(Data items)

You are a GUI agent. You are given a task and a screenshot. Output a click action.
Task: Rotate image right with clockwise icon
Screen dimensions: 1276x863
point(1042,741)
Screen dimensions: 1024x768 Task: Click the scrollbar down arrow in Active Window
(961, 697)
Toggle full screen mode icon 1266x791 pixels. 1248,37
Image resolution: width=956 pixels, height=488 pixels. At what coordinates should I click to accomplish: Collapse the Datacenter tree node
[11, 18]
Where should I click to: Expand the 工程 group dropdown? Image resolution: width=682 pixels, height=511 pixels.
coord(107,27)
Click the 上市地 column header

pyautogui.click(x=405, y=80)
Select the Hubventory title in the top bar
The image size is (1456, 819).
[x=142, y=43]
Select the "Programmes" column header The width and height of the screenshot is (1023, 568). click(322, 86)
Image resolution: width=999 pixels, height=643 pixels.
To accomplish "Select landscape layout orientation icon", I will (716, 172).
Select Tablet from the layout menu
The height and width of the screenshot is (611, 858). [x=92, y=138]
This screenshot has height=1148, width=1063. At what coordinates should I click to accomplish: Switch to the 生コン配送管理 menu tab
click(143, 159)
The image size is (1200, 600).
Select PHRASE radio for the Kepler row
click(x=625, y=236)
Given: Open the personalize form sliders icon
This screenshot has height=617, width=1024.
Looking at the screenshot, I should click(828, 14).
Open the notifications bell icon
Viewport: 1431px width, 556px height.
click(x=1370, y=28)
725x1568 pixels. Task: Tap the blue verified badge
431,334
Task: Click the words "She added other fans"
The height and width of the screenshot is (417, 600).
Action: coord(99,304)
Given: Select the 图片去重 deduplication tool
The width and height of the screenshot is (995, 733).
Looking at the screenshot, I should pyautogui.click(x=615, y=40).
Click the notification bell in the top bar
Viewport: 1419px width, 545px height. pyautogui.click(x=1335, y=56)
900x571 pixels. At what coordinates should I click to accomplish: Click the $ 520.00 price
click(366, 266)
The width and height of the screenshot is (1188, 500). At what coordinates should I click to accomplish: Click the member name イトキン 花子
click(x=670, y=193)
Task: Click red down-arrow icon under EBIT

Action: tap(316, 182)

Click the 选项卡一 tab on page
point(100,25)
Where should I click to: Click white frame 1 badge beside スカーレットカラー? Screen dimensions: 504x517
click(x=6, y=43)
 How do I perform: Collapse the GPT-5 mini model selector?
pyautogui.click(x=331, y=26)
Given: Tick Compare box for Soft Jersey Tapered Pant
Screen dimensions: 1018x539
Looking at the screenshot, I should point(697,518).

_TASK STATEMENT_: As the answer, set down only the lines from the data above between the one holding "Where should I click to: Expand" and the one holding "Task: Click the words", inclusive, exactly as they read.

_SOLUTION TO THIS EXERCISE_:
Where should I click to: Expand the 工程 group dropdown? Image resolution: width=682 pixels, height=511 pixels.
coord(107,27)
Click the 上市地 column header

pyautogui.click(x=405, y=80)
Select the Hubventory title in the top bar
The image size is (1456, 819).
[x=142, y=43]
Select the "Programmes" column header The width and height of the screenshot is (1023, 568). click(322, 86)
Image resolution: width=999 pixels, height=643 pixels.
To accomplish "Select landscape layout orientation icon", I will (716, 172).
Select Tablet from the layout menu
The height and width of the screenshot is (611, 858). [x=92, y=138]
This screenshot has height=1148, width=1063. At what coordinates should I click to accomplish: Switch to the 生コン配送管理 menu tab
click(143, 159)
The image size is (1200, 600).
Select PHRASE radio for the Kepler row
click(x=625, y=236)
Given: Open the personalize form sliders icon
This screenshot has height=617, width=1024.
Looking at the screenshot, I should click(828, 14).
Open the notifications bell icon
Viewport: 1431px width, 556px height.
click(x=1370, y=28)
725x1568 pixels. Task: Tap the blue verified badge
431,334
Task: Click the words "She added other fans"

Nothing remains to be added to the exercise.